I Was Raped By A Hamster
With Piti Jackson

More and more women are now speaking out about their experiences of RSA (Rodental Sexual Assault).  Although little is yet known about this terrible problem, experts estimate that anything up to 500 million* women have been raped by a rodent or small bird.  Piti Jackson is one of them and is going to tell her story here, right now.

To look at me now I bet you'd never know I was once so desperate I begged a tramp to strike me repeatedly on the forehead with a suede ankle-boot.  That was before I met Maxine Tiring, the American homeoanalytic therapist who saved my life…

I met Maxine at a Tupperware party thrown by a friend of my mother's drug dealer.  She was attempting to remove a piece of quiche from a particularly durable container when she spotted me across the room and instantly knew.  I have to admit at first I was a little sceptical about Maxine's insistence that I was in fact a victim of RSA but had erased the event from my memory, the trauma having been so great.  Gradually though, through a process of hypnosis and calculated doses of a special herbal cocktail administered by my good friend once every day, I began to remember the incident in its entirety.

I had been out walking my pet sock on the heath when suddenly a vole the size of a golf ball leapt out from behind a discarded crisp packet and proceeded to force itself upon me. I couldn't believe it, I mean I've never even taken it up the arse or anything. Naturally my initial response to these new memories was to attempt to take my own life by drowning in the bath, since I had seen Britney Spears doing something similar in a video and it seemed rather appropriate. Luckily my attempt failed and, a week later, with the help of Maxine, I have begun to live life again. Sometimes she'll catch me playing about with my rubber ducky, and she'll look at me as if to say, 'don't you even think about it or I'll smother you in your own sick'. And I go back to my cushions and forget the whole thing ever happened.

*Actual estimate = 0

If you think you or someone you know may have been affected by RSA, you should immediately contact the RSA Helpline on 01111 111 111 so that we can laugh heartily in your faces.

a while ago
 
My Girlfriend Has No Anus - Is This Normal?

DEAR FAY…

Q. My girlfriend has no anus; she also has no eyes, ears or toenails and is generally the shape, size, consistency and overall appearance of a kitchen table, but she has beautiful smooth brown skin and I love her.
A. You know I wish there were more men around like you these days.  You accept your woman for what she is and don't expect her to conform to some bullshit ideal like looking like a supermodel or having a head or pulse or anything.  I'd let you eat toast off me anytime.

a while ago
 
My Boyfriend Is The Best Ever
By Joanne Accepting

My boyfriend is definitely the best ever; he even helped my mum through the menopause - I know!
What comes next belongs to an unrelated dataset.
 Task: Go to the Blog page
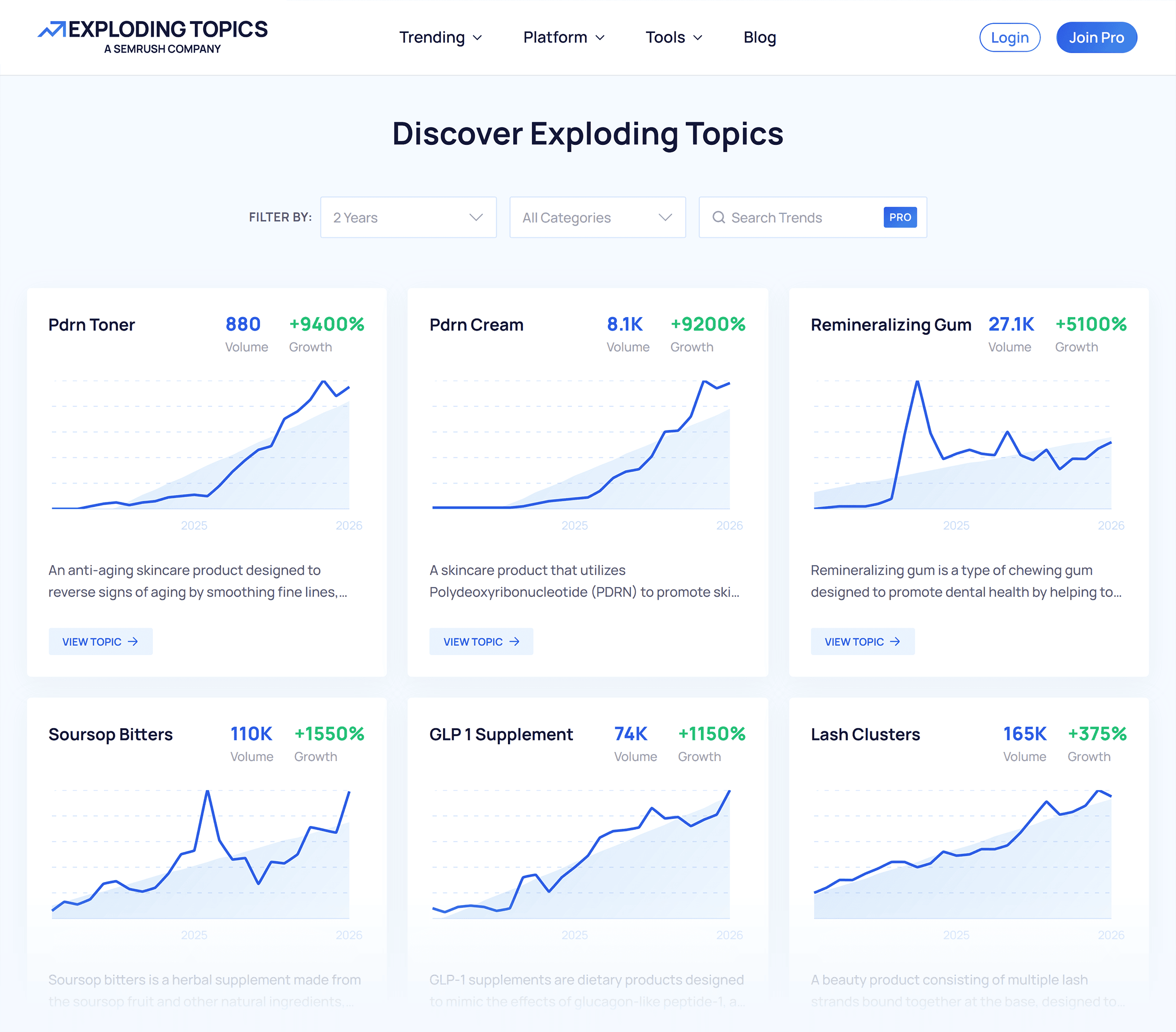point(759,37)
I was immediately drawn to Mark by the way he instinctively hid my face from the passers-by who chanced upon us fucking in the alley outside the nightclub the night we met.  I knew then that he was special, which is probably just as well since he had to drive me to the doctor's to get the morning after pill a few hours later.
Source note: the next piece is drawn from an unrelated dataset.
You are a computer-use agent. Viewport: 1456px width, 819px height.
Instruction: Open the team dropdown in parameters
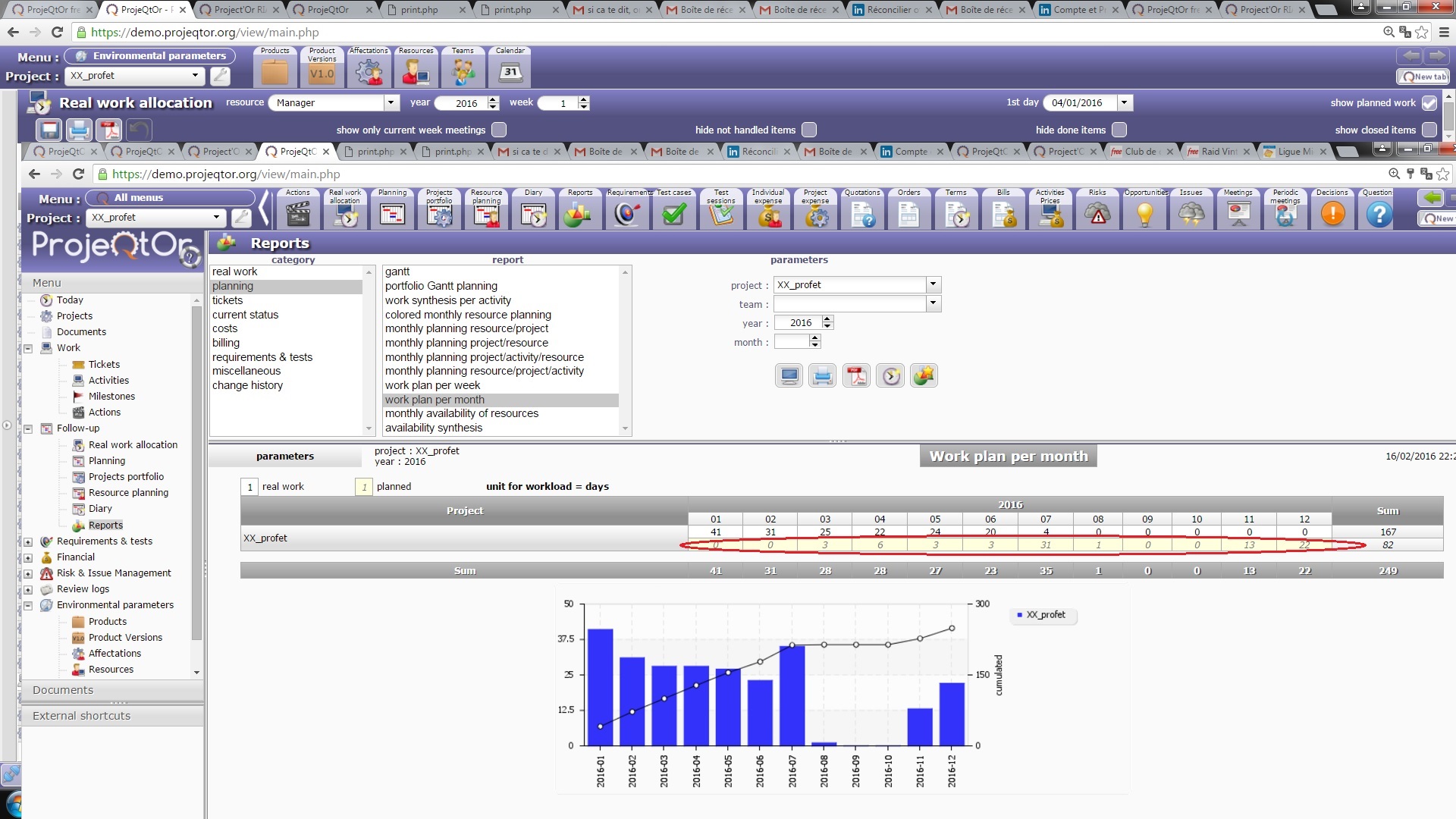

We had been going out for four months when my mum started to have her turns.  She gets hot flushes, mood swings and breast spasm, all the normal menopausal symptoms you would expect in a woman her age.  We were so lucky that Mark had already been through it all with his own mother some years before; he knew exactly what to do.  He gives her special massages designed to reduce the symptoms of menopause, including a special one for the breast and groin spasms which can strike at any time and are really painful; he has to wear rubber gloves for those.  He must really love me to do this for my mum - she thinks he's the best boyfriend I've ever had and so do I.  And not just because the rest of them had a tendency to beat and rape me and steal my money.

I just want to tell all those girls out there that there are some good men - look at what happened to me.  I mean, my Mark doesn't even mind if I spit rather than swallow once in a while, and he sometimes sits watching me, just staring with his mouth open and his fist clenched tightly around a rusty blade, for hours; I guess he can't bear to take his eyes off me.